*REQUIRED TASK*. Update the listing from the line containing "Windows using a" through the line containing "Looking at the screenshot, I should pos(736,847)." by replacing "Gradient section" with "Gradient panel", and give those lines again with everything else unchanged.

*DATA EXTRACT*.
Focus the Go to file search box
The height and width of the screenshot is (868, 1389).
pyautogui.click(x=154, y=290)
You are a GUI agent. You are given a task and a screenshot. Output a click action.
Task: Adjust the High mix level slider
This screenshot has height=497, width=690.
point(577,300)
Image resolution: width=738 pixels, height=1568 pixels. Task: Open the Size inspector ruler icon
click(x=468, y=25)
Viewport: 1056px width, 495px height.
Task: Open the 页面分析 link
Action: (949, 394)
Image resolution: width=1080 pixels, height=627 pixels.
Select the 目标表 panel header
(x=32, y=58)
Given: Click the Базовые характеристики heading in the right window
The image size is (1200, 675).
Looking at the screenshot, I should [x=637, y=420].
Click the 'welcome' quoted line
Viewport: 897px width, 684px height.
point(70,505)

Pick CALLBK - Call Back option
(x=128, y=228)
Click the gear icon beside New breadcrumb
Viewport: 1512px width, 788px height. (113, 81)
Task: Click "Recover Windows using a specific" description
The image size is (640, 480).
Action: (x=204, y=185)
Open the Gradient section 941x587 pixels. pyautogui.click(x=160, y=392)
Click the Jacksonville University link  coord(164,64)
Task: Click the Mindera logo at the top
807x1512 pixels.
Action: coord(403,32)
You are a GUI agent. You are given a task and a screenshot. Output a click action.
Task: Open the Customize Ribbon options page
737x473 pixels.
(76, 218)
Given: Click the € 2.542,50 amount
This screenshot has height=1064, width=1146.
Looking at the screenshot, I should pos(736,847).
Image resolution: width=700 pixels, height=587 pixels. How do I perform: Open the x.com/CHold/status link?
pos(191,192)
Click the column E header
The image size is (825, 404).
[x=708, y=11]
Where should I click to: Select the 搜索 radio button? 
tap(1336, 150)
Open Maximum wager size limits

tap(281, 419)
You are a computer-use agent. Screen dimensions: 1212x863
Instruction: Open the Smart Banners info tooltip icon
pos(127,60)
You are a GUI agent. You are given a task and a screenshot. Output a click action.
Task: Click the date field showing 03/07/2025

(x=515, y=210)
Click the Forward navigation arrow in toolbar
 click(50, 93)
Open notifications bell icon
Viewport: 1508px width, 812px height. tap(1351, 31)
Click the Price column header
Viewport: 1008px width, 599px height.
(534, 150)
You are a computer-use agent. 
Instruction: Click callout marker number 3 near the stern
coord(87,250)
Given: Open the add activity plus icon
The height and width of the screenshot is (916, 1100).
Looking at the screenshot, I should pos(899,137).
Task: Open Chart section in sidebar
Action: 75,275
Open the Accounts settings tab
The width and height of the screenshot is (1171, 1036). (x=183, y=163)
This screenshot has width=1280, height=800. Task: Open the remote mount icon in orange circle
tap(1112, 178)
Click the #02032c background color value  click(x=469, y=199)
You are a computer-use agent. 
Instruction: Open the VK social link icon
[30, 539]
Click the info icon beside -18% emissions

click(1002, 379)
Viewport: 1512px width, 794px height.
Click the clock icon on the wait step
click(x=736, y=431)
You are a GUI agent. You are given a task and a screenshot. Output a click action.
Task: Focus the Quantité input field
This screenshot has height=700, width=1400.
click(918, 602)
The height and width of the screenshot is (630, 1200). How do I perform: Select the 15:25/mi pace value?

*ANSWER TO THE PROBLEM*.
Task: Click "Recover Windows using a specific" description
The image size is (640, 480).
Action: (x=204, y=185)
Open the Gradient panel 941x587 pixels. pyautogui.click(x=160, y=392)
Click the Jacksonville University link  coord(164,64)
Task: Click the Mindera logo at the top
807x1512 pixels.
Action: coord(403,32)
You are a GUI agent. You are given a task and a screenshot. Output a click action.
Task: Open the Customize Ribbon options page
737x473 pixels.
(76, 218)
Given: Click the € 2.542,50 amount
This screenshot has height=1064, width=1146.
Looking at the screenshot, I should pos(736,847).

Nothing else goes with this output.